During the rebuttal and discussion phase, we have addressed all raised concerns and questions as follows:
-
Handling long CoTs and scaling (R-A4Mp): We clarified and demonstrated strong performance on datasets with extremely long, noisy reasoning traces (e.g., Codeforces-CoTs, avg. 12.8k tokens/solution), showing our framework extracts clean, verifiable steps even under such conditions.
-
Small training sets and fair comparison (R-A4Mp, R-UED6): All methods start from identical seed data; we normalize compute budgets via token-count–adjusted epochs, ensuring gains stem from structured curricula, not more seed data.
-
Baseline breadth and competitive comparisons (R-A4Mp, R-UED6, R-nBar): We added results against direct distillation, MuggleMath, and the competitive public baseline, showing consistent gains. Our method also enhances reasoning-capable models (e.g., DeepSeek-R1-Distill-Qwen-1.5B).
-
Generalization beyond math (R-eiT7, R-UED6, R-nBar): We demonstrated cross-domain, cross-language, and out-of-distribution benefits, including MATH→AIME2025, AIME2024→AIME2025, and Codeforces→HumanEval.
-
Teacher model dependence (R-UED6, R-nBar): While current results use strong teacher models and small student models, our design includes verification/retry to mitigate noise and naturally supports future “weak-to-strong” and self-improvement scenarios.
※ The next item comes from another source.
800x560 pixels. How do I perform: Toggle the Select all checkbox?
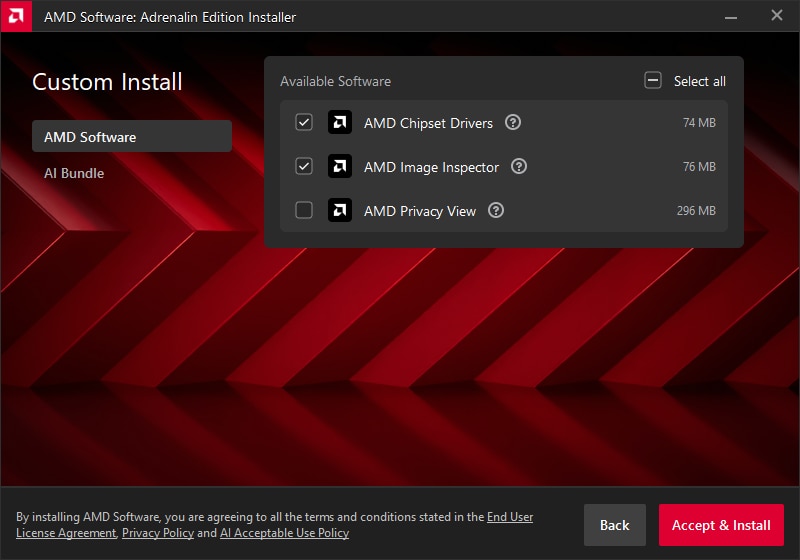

We also incorporated reviewer suggestions to discuss educational applications (e.g., automatic scaffolding, dynamic curriculum design), broader applicability to structured reasoning domains, and potential future work combining decomposition with large-scale distillation.
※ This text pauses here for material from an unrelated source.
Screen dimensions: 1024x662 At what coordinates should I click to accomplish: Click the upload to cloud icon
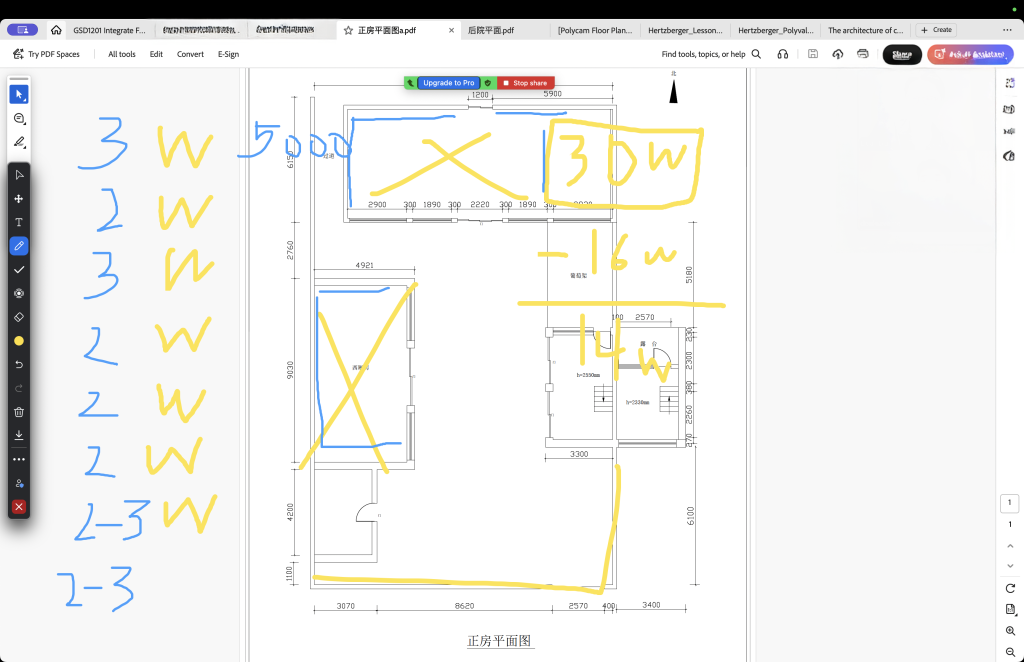[x=837, y=54]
We believe these clarifications and additional experiments address the raised concerns and further strengthen the case for the significance, generality, and robustness of our proposed method.
This paper received three borderline accept and one accept rating. The authors raised some concerns, which were mostly addressed in the rebuttal by authors. The reviewers appreciate, the novelty of the method, the clear writing, and the insightful discussion. The AC agrees that the paper should be accepted.